For this and many other reasons, government services should not be considered equivalent to a business and Elon Musk should not be considered any sort of expert in how to run them. I agree entirely with you. If Twitter goes down for a day and spends a month going up and down while Musk's kiddies fiddle with the scripts, it really doesn't matter. People who use the service essentially for free are not entitled to any guaranteed service level. Twitter may lose advertising due to the instability, but that's a decision Musk can make which hurts basically only him and those who agree to work for him.
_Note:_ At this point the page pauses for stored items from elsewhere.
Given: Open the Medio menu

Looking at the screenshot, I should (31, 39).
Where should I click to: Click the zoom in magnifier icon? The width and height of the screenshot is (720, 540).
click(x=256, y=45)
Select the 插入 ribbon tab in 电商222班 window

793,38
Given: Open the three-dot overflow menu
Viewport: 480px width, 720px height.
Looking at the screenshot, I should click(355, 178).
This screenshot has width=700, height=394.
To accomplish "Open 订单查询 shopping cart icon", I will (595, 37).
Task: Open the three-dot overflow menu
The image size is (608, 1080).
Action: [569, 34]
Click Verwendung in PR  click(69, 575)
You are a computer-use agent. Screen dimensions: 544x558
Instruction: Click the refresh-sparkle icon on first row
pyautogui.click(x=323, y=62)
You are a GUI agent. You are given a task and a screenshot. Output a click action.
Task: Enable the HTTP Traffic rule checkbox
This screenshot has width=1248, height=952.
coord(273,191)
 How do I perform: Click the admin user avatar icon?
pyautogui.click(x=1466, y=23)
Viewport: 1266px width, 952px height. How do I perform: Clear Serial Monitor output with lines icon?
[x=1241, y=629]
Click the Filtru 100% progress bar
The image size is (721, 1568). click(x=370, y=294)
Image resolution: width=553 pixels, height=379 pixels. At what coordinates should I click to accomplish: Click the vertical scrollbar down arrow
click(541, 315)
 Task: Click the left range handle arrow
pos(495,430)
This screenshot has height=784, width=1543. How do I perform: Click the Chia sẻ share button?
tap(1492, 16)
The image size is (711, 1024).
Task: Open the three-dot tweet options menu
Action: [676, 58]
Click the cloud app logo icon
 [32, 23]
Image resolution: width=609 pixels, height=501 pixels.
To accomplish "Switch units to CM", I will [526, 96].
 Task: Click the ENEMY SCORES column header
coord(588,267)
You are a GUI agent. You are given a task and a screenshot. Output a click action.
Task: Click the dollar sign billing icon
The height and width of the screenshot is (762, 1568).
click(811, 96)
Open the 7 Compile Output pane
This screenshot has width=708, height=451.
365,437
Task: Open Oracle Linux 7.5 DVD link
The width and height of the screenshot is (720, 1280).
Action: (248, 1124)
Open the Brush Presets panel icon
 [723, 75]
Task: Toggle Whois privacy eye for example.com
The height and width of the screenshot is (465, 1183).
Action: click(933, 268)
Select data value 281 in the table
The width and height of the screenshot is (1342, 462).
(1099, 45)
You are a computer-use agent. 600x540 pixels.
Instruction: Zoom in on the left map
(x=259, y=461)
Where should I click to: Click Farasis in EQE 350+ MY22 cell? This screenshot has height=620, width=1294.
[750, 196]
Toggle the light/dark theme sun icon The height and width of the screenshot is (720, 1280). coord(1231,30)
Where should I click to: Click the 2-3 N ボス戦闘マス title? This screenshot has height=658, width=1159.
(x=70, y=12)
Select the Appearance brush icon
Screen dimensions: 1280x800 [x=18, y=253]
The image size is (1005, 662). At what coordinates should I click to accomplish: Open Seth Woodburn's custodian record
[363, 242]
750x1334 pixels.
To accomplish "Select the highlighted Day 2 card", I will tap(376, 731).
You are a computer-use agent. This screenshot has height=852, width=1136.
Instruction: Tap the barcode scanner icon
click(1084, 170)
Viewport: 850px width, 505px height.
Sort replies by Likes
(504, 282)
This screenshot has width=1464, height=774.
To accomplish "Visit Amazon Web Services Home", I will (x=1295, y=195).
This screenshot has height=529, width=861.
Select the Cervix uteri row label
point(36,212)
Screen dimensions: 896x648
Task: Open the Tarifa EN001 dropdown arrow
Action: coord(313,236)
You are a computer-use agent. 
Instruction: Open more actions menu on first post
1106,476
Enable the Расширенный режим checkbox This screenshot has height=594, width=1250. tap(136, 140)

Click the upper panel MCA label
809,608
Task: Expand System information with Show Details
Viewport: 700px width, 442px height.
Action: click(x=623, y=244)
When Elon Musk takes something as fundamentally different from a business as a sprawling government agency and slash it indiscriminately, it's not enough that he patently doesn't know what he's doing. There's a moral hazard. With Twitter, Musk's desire to tinker is limited by the amount of pain he's personally willing to endure in order to get it right—or to create the impression that he's getting it right. If he screws up a government agency whose primary purpose is to serve people who aren't him, he suffers no harm. Any time you are insulated from the consequences of your decision, that creates a moral hazard. Further, Musk's motives may even be counterproductive. He considers anyone receiving a government service to be a parasite. That's a perverse incentive.
I don't think anyone would honestly say that HHS isn't decentralized and inefficient. The key concept is that the services cannot fail. There is a tremendous cost borne by those served with the system fails to work. For that reason, the inefficiency is generally deemed more financially tolerable than wholesale system failure. But if someone comes along who simply ignores costs borne by others, this is what you get.